Destaca-se que a produção de carvão mineral é estimulada pelo Governo Federal e, no caso específico do carvão sul catarinense, cuja produção é toda destinada à produção de energia elétrica no Complexo Termelétrico Jorge Lacerda, foi criado um subsídio que estimula a competitividade deste produto em detrimento de seu similar importado, denominado Conta de Desenvolvimento Energético – CDE(criada pela Lei nº 10.438/2002 e regulamentada atualmente pelo Decreto nº 9.022/2017).
Feito esse breve introito, é importante destacar, ainda, que a Constituição Federal vincula o exercício da atividade de extração mineral à obrigação de reparação dos danos ambientais, mediante a apresentação de um plano de recuperação da área degradada (art. 225, §2º), competindo aos Poderes Públicos a fiscalização dessa atividade (por interpretação extensiva do caput do art. 225).
Tratando-se de atividade regulada pela União, em caso de falha na sua execução pelo concessionário, seja pelo mau aproveitamento dos recursos minerais ou por atos que comprometam a segurança do empreendimento ou possam acarretar danos ambientais, deve a União exercer seu poder de polícia, mediante a adoção de ações punitivas e, dependendo da gravidade do caso, aplicar a sanção de caducidade do título minerário.
Destaca-se, por oportuno, que o papel da Agência Nacional de Mineração na regulação das atividade relacionadas à lavra de recursos minerais deve observar as políticas estabelecidas pelo Ministério de Minas e Energia, órgão de direção e última instância recursal/decisória em âmbito administrativo federal.

**Problema curto 1**. Cite sem alterações as linhas dos registros, da linha que contém "Always escalate mcp__notion__notion-create-pages" até a linha que contém "961x821 pixels. (x=229, y=736)", inclusive.
O texto e os registros não têm nenhuma relação entre si.

**Os registros**.
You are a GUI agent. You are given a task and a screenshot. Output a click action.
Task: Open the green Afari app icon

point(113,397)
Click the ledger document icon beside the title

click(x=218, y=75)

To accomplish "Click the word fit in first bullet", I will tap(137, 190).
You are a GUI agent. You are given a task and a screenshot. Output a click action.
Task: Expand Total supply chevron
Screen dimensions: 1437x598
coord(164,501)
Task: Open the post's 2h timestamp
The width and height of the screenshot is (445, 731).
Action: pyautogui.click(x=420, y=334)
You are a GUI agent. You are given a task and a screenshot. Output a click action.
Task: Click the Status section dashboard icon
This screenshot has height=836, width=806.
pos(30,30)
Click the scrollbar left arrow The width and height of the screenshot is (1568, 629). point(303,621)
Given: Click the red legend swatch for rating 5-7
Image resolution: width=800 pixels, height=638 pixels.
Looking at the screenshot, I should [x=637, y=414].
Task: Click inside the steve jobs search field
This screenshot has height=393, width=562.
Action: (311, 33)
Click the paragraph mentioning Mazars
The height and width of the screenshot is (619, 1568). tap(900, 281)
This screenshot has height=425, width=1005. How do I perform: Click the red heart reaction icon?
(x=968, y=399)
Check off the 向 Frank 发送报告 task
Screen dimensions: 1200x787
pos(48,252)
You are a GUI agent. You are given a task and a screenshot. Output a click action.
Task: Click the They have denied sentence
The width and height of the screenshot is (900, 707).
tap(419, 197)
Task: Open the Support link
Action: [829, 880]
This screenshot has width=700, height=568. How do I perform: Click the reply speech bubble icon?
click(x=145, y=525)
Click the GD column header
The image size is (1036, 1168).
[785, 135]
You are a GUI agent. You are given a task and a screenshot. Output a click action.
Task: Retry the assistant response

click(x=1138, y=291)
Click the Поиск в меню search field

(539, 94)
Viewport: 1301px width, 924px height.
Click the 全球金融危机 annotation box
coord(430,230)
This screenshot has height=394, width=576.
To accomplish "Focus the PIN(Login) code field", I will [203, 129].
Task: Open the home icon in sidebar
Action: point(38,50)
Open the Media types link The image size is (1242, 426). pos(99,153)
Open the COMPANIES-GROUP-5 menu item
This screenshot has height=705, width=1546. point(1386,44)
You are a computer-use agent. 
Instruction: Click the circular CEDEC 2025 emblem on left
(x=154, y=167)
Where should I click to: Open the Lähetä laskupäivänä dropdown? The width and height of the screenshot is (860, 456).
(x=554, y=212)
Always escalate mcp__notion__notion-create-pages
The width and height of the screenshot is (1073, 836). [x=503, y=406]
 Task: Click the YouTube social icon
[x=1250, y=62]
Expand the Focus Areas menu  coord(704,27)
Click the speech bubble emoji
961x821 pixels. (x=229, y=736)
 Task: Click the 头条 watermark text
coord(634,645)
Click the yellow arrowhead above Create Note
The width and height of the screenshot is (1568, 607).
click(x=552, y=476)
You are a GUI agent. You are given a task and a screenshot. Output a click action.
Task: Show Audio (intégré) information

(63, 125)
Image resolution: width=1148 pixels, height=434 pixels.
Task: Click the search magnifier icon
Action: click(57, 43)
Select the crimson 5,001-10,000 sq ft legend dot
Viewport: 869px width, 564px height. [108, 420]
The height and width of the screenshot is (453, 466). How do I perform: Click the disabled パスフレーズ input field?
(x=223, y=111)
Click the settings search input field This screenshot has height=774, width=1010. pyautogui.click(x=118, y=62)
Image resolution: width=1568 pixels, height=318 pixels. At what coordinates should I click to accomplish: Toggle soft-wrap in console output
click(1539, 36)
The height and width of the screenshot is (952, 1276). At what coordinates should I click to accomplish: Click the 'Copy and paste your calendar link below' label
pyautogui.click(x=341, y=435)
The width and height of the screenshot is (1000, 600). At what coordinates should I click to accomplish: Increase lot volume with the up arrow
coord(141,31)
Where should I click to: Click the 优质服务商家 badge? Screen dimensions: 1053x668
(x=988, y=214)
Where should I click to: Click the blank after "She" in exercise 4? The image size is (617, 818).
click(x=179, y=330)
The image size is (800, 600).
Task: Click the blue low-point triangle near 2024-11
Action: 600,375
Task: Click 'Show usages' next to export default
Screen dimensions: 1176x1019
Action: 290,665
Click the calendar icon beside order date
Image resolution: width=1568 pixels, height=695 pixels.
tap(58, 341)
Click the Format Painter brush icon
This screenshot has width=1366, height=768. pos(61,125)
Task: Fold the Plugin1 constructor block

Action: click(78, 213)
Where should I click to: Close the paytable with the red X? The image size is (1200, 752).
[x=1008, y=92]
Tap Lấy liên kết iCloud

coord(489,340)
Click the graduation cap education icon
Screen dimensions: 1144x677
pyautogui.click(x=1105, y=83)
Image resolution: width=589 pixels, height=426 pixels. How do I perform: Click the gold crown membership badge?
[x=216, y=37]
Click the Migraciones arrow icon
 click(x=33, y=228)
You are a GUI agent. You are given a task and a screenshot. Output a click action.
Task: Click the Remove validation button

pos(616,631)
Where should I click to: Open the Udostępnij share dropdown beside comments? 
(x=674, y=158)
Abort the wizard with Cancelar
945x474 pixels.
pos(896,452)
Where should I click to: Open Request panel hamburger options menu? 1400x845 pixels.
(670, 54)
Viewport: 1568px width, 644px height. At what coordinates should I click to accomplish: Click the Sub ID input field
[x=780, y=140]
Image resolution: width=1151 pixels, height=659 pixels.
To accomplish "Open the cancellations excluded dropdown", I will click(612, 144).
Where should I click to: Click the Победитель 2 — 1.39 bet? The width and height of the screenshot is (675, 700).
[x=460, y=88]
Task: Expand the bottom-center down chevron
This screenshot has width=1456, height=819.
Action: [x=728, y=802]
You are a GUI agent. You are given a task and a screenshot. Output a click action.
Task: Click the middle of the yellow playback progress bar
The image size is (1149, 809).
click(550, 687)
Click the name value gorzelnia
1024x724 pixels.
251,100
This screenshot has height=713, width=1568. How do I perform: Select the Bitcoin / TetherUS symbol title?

**Problema curto 2**. Imprima, sem qualquer alteração, o trecho do texto sobre mineração que vai de "Feito esse breve" até "do título minerário.", inclusive.

**Resposta do exercício 1**.
Always escalate mcp__notion__notion-create-pages
The width and height of the screenshot is (1073, 836). [x=503, y=406]
 Task: Click the YouTube social icon
[x=1250, y=62]
Expand the Focus Areas menu  coord(704,27)
Click the speech bubble emoji
961x821 pixels. (x=229, y=736)

**Resposta do exercício 2**.
Feito esse breve introito, é importante destacar, ainda, que a Constituição Federal vincula o exercício da atividade de extração mineral à obrigação de reparação dos danos ambientais, mediante a apresentação de um plano de recuperação da área degradada (art. 225, §2º), competindo aos Poderes Públicos a fiscalização dessa atividade (por interpretação extensiva do caput do art. 225).
Tratando-se de atividade regulada pela União, em caso de falha na sua execução pelo concessionário, seja pelo mau aproveitamento dos recursos minerais ou por atos que comprometam a segurança do empreendimento ou possam acarretar danos ambientais, deve a União exercer seu poder de polícia, mediante a adoção de ações punitivas e, dependendo da gravidade do caso, aplicar a sanção de caducidade do título minerário.